** START OF Material shown **

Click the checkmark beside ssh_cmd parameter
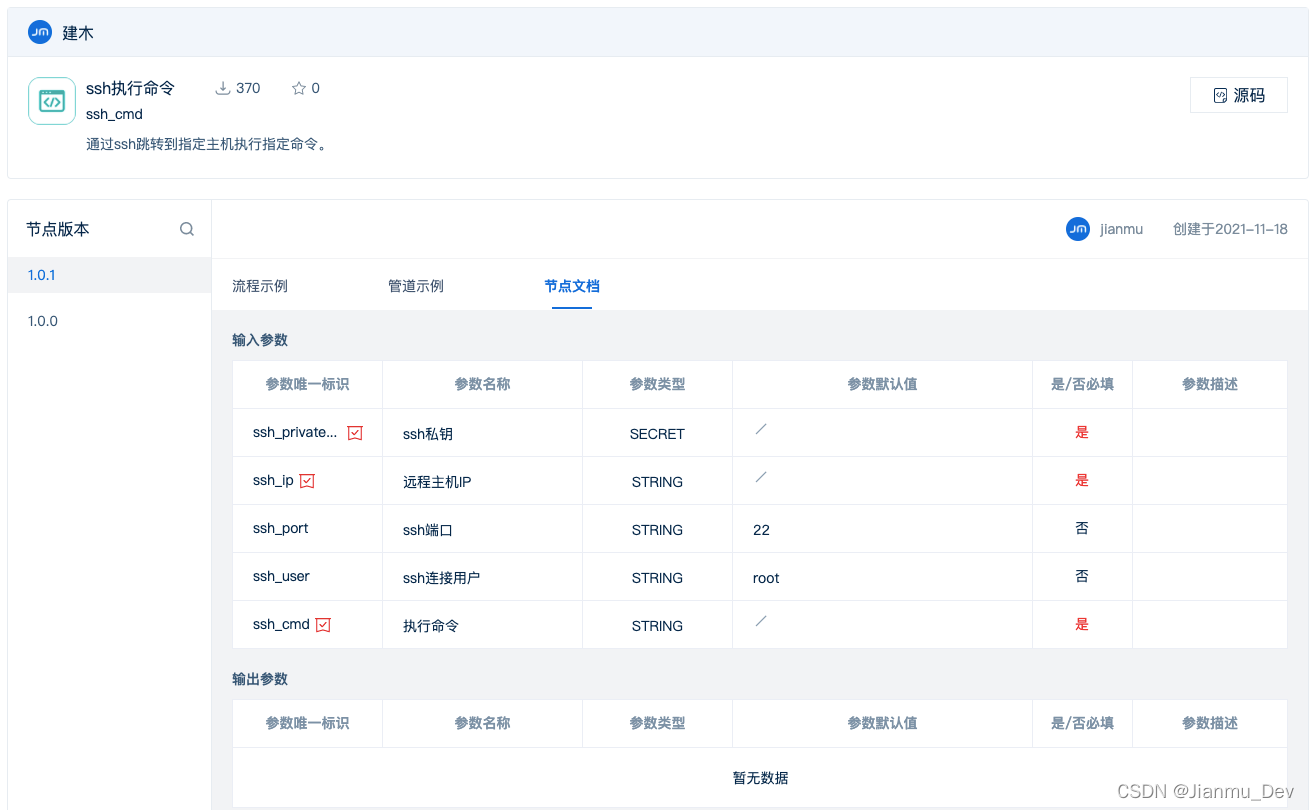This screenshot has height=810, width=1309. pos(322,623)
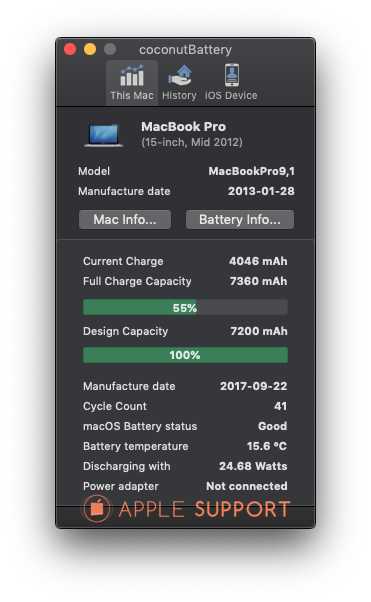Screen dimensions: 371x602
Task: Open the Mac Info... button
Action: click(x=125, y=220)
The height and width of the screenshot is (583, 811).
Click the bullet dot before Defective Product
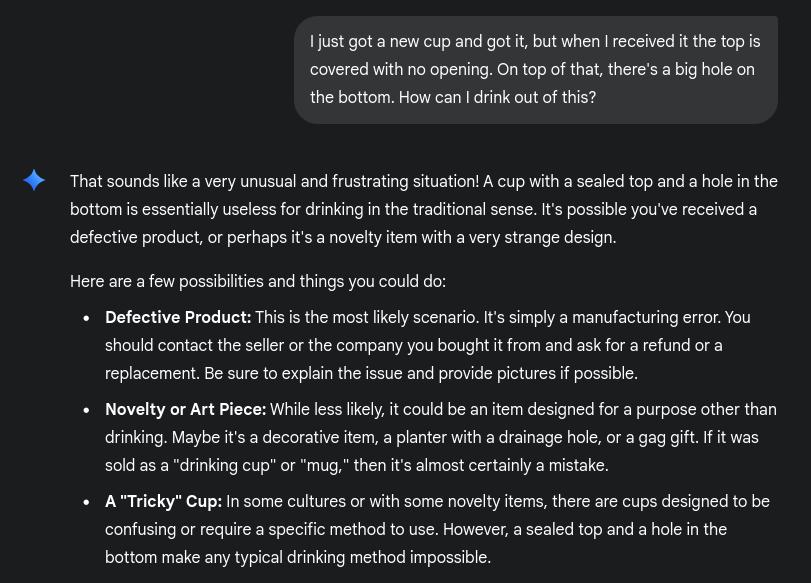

** END OF Material shown **
** START OF Material shown **

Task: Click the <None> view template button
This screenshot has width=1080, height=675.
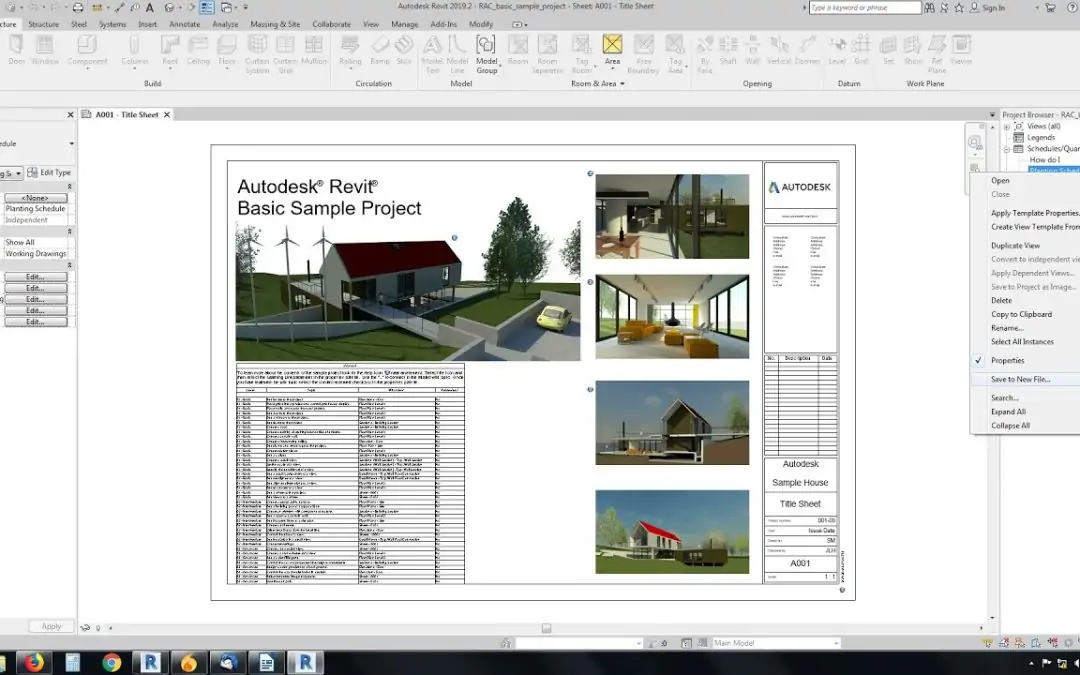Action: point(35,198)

** END OF Material shown **
** START OF Material shown **

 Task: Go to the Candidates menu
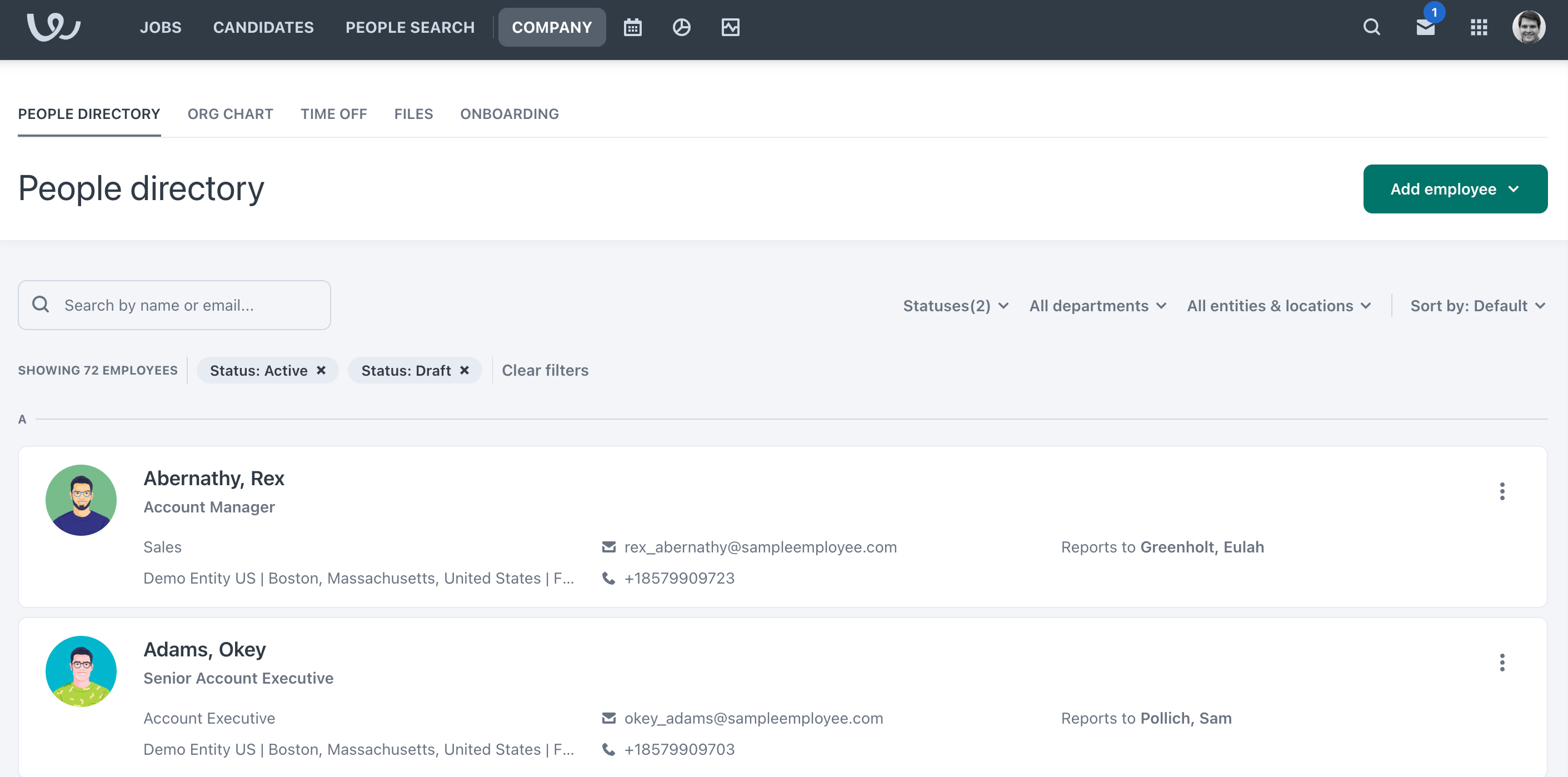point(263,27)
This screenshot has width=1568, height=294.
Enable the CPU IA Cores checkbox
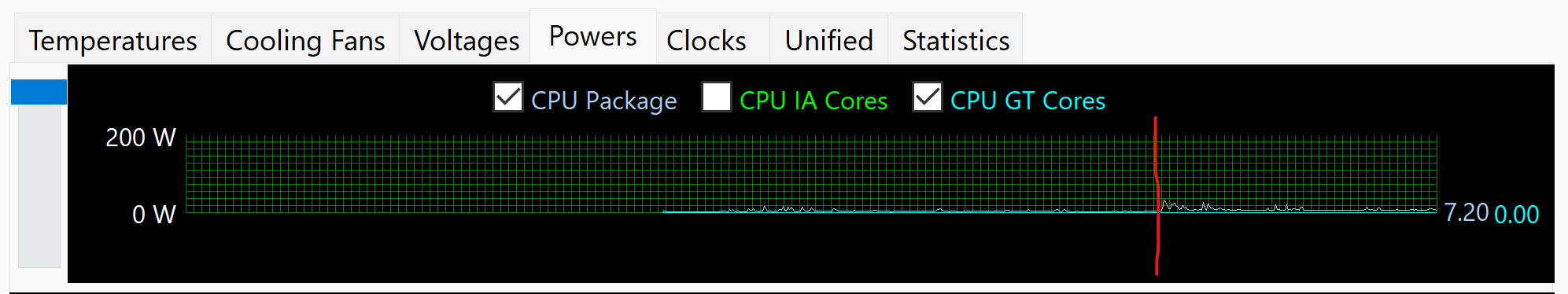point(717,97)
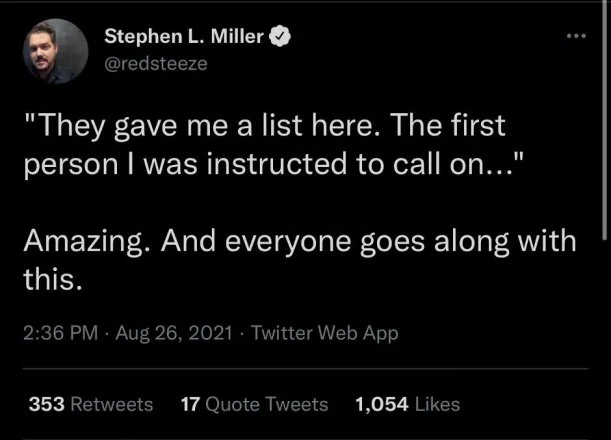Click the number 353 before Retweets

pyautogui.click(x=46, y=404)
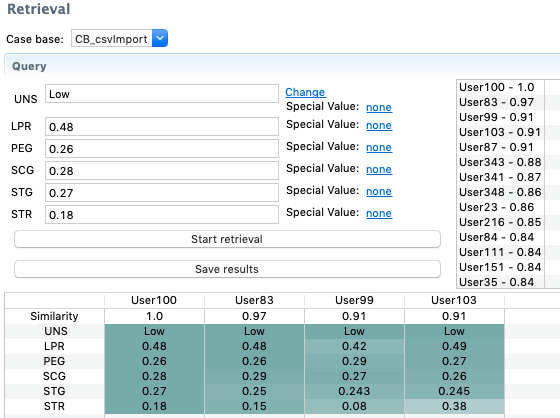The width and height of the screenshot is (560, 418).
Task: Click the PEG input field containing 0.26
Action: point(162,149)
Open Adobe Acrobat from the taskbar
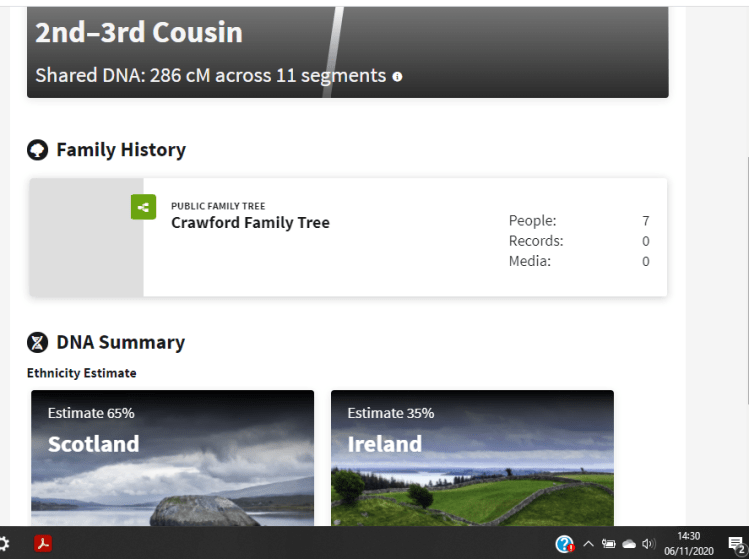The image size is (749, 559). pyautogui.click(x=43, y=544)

** END OF Material shown **

● **Task directions**
Please put the lines between the line containing "This screenshot has width=1568, height=294." and the line containing "The image size", inclusive, into a JSON list of strings with one string per line, leaving out blank lines. Omit the pictures.

● **Solution for this problem**
[
  "This screenshot has width=1568, height=294.",
  "Enable the CPU IA Cores checkbox",
  "point(717,97)",
  "Click the number 353 before Retweets",
  "pyautogui.click(x=46, y=404)",
  "The width and height of the screenshot is (560, 418).",
  "Task: Click the PEG input field containing 0.26",
  "Action: point(162,149)",
  "Open Adobe Acrobat from the taskbar",
  "The image size is (749, 559). pyautogui.click(x=43, y=544)"
]